Alteridade: Territórios da diferença / Projeto História / 2016

Alteridade: Territórios da diferença / Projeto História / 2016

A alteridade é um conceito fundamental para se pensar a construção do mundo moderno, bem como as interações e embates sociais e políticos provocados pelo colonialismo e pela expansão do capitalismo. Resulta deste processo uma grande mobilidade de populações e de viajantes. Eles transformaram a crônica de suas andanças e dos encontros culturais vivenciados em um gênero literário – os relatos de viagem – com ampla circulação e um imenso impacto no pensamento filosófico e científico. Os fluxos migratórios atuais, provocados por questões econômicas e sociais, por guerras e perseguições, também integram esse quadro. Alteridade pressupõe a construção de imagens especulares, que deflagram diferenças, opõem as antípodas da civilização, definindo suas marcas e fronteiras. É um fenômeno que, ao mesmo tempo, constitui identidades: as que definem o mundo narrado e visitado e as que forjam uma autoimagem de sua cultura, revelando expectativas e separando o homem dito civilizado dos Outros, vistos como selvagens. A alteridade está, portanto, numa zona de fronteira móvel e incerta; ela se institui, em geral pela comparação, enquanto processo de definição do Outro, mas também do próprio Eu, ainda que pelo simplificador recurso da inversão. Está presente nos embates, nas experiências, nas representações e nas diversas performances de gênero, que vão muito além de uma suposta divisão binária entre homem e mulher apenas. É fator que coloca, inevitavelmente, os indivíduos e os grupos frente à diferença, nos mais variados âmbitos: sexual, étnico, nacional e de classe. Até mesmo a própria historicidade, que os separa irremediavelmente do passado, pode ser entendida por meio dessa chave. O objetivo deste dossiê é pensar a alteridade em uma dimensão ampla, isto é, em seu poder de constituir o mundo a partir da diferença, que tanto pode induzir ao combate de identidades entendidas como irredutíveis, quanto promover o diálogo entre diferenças percebidas como comunicáveis.

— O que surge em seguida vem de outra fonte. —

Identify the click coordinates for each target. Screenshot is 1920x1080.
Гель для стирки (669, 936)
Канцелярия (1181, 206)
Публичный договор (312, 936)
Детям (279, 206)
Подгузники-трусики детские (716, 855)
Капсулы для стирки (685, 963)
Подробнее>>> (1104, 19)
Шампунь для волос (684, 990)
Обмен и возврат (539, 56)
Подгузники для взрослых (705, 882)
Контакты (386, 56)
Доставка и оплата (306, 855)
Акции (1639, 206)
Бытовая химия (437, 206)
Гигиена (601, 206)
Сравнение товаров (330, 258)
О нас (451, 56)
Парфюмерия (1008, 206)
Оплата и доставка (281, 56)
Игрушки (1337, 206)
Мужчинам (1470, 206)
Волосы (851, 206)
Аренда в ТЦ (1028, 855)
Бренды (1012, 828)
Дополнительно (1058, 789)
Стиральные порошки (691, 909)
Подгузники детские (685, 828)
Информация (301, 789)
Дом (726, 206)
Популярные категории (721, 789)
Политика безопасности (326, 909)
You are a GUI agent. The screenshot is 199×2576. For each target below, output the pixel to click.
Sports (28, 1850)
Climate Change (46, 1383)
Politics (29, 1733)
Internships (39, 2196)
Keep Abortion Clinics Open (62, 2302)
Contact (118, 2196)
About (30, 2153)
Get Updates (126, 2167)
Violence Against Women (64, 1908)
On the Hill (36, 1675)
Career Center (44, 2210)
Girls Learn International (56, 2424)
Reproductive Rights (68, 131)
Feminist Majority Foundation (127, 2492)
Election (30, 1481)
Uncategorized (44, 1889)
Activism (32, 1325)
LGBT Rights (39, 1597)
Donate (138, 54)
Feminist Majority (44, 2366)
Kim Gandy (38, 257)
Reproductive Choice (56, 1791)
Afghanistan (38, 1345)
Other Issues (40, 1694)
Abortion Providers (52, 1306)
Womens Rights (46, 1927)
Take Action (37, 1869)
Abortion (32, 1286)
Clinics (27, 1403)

Tendo em vista as reflexões realizadas acima, o presente dossiê reúne uma série de artigos que visam discutir as relações entre alteridade e identidade, as separações ou aproximações entre o Eu e o Outro, ou ainda as possibilidades de mediações entre essas instâncias.

O primeiro artigo, realizado por Drª Carolina Depetris, do Centro Peninsular en Humanidades y Ciencias Sociales, de Mérida, Iucatã, da Universidad Nacional Autónoma de México, trata da produção de um conhecimento sobre o território, produzido por viajantes e conquistadores, tendo como estudo de caso a Patagônia argentina. Em seu trabalho, a professora Depetris, autora de inúmeros textos sobre as relações entre a literatura de viagem, o saber científico e a poética, se questiona sobre a produção de um conhecimento geográfico sobre uma região vista pelos europeus como um espaço remoto do globo, que alimentou duas grandes lendas, a dos patagões, supostos gigantes que teriam habitado a região, bem como a Cidade dos Césares, uma espécie de Eldorado meridional. Analisando relatos de viagem dos séculos XVIII e XIX, a autora observa com imensa acuidade como essas lendas foram reelaboradas e substituídas pela busca de uma verdade científica, que não obstante eram suportadas por estruturas retóricas e literárias que mesclavam ciência e ficção, conhecimento geográfico e mitos, na composição de saberes sobre o espaço.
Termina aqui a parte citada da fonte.